“Em resposta às crescentes necessidades humanitárias provocadas pelos recentes sismos na Venezuela, a União Europeia está a disponibilizar cinco milhões de euros em ajuda humanitária para prestar assistência imediata às comunidades mais afetadas. Este financiamento de emergência será direcionado para o fornecimento de abrigo e cuidados de saúde às pessoas atingidas pelo desastre”, anunciou a Comissão Europeia em comunicado.
Além da ajuda financeira, Bruxelas está a organizar um voo humanitário a partir de Copenhaga, previsto para esta semana, que transportará cerca de 50 toneladas de material de abrigo, equipamentos de água e saneamento e material educativo para as zonas atingidas pelos sismos.
A nova assistência soma-se aos 52 milhões de euros já atribuídos este ano pela UE para responder às consequências humanitárias da crise socioeconómica na Venezuela.
De acordo com Bruxelas, a resposta está a ser coordenada através do Mecanismo de Proteção Civil da União Europeia, tendo o executivo comunitário recebido ofertas de apoio de 11 Estados-membros da UE e de um outro país participante, incluindo equipas de busca e salvamento, equipas médicas e apoio em telecomunicações.

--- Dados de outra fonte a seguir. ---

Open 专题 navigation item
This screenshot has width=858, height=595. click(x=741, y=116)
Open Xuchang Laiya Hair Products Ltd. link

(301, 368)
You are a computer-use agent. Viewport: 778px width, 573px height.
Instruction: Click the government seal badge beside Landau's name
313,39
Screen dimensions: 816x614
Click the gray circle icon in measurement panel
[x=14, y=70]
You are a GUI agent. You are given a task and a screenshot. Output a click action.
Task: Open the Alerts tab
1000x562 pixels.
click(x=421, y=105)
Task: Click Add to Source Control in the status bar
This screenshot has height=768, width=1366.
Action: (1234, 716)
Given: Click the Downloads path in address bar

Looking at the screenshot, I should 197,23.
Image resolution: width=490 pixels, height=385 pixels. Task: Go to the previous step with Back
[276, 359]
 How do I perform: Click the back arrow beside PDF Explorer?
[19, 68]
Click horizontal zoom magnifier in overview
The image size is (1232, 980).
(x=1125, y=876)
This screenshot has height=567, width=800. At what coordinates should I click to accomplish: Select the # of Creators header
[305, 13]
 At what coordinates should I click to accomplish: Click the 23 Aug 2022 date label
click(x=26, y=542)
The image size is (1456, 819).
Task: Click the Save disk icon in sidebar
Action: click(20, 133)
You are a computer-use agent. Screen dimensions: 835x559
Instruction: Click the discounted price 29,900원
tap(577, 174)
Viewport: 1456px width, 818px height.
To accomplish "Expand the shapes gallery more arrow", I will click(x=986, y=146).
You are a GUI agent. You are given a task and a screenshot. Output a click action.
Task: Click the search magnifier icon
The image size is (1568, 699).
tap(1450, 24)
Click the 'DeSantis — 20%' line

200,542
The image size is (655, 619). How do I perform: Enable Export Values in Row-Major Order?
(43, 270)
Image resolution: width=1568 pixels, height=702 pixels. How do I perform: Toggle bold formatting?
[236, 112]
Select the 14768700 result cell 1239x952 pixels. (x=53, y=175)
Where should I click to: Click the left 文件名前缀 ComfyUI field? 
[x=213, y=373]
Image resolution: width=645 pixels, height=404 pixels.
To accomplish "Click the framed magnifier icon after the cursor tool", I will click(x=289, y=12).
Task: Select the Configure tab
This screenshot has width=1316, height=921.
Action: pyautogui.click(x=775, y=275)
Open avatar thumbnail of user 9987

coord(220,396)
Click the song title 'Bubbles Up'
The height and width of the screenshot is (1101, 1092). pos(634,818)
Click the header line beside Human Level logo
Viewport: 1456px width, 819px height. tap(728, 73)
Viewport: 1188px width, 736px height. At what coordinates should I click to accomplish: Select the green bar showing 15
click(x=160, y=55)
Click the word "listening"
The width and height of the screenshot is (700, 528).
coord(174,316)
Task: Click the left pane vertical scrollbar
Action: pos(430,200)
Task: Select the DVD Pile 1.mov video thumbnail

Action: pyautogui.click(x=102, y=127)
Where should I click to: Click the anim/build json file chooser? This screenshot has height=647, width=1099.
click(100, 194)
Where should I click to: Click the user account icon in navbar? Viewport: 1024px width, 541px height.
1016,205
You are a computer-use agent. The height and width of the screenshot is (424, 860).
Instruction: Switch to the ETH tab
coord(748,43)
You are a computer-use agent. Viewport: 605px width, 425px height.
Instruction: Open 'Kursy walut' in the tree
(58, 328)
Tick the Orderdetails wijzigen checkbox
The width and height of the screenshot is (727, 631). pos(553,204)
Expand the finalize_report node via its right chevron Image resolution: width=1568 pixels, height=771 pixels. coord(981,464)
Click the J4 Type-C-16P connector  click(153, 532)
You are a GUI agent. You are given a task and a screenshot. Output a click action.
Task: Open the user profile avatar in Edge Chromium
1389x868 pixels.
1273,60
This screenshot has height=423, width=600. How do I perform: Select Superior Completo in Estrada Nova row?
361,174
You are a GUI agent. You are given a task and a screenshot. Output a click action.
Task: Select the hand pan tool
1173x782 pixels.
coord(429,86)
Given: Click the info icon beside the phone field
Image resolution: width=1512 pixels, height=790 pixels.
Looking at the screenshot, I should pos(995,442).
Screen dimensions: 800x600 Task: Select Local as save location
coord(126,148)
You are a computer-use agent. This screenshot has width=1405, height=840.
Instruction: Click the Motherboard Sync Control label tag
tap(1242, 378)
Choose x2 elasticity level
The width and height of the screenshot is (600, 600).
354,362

Portugal é um dos países participantes nesta assistência.
Uma equipa de 11 especialistas técnicos provenientes de Espanha, Áustria, Itália, Luxemburgo, Bélgica e Estónia, juntamente com elementos do Centro de Coordenação de Resposta de Emergência da Comissão Europeia, já se encontra na Venezuela para apoiar as operações no terreno.
Com a participação adicional de especialistas enviados por Itália, são agora 14 os países da UE que contribuíram para a operação de socorro.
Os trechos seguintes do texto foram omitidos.